--- What the task asks ---
Among the entries below, extract exactly the lines that run from the one with "Instagram (147, 1543)" through the one with "Zu Timely-Kalender hinzufügen (172, 813)", both ends included.

====== Source material

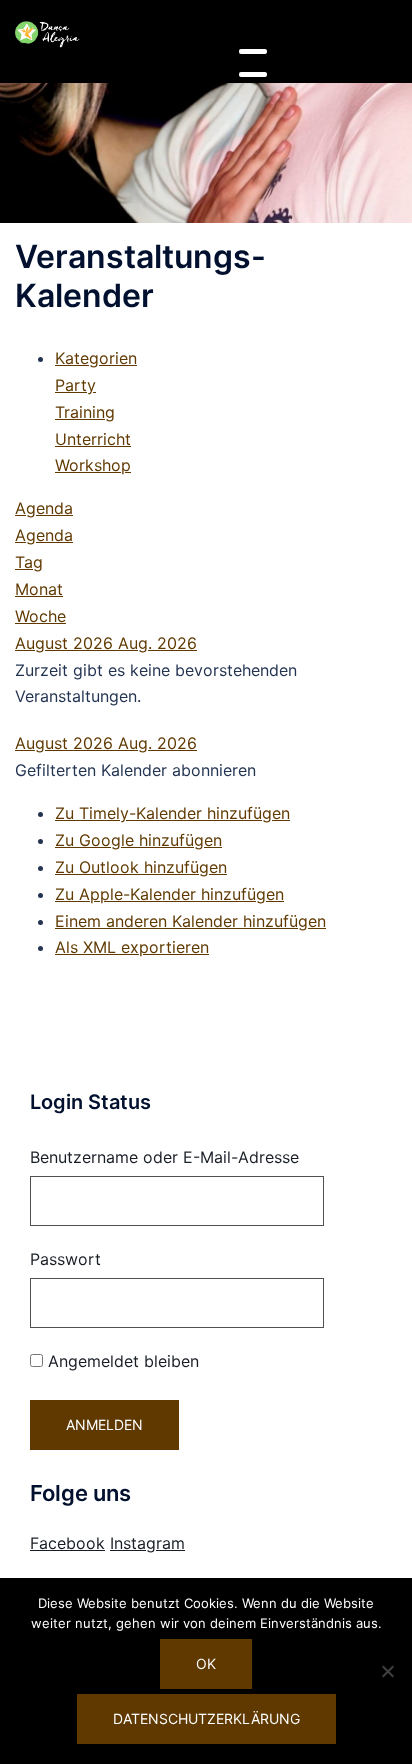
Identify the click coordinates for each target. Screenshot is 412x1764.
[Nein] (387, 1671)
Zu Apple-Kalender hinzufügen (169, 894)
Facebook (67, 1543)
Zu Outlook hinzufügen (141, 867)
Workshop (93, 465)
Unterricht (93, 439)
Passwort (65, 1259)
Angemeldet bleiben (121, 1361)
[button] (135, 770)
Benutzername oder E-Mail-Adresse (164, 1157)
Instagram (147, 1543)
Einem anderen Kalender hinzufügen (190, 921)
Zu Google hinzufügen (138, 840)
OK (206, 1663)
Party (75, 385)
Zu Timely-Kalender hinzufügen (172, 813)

============
====== Source material

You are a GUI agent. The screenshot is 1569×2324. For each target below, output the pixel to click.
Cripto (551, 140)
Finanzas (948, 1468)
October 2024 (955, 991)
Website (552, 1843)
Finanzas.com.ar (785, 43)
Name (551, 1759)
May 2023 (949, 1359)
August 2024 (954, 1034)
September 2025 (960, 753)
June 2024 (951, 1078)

============

--- Exercise answer ---
Instagram (147, 1543)
Einem anderen Kalender hinzufügen (190, 921)
Zu Google hinzufügen (138, 840)
OK (206, 1663)
Party (75, 385)
Zu Timely-Kalender hinzufügen (172, 813)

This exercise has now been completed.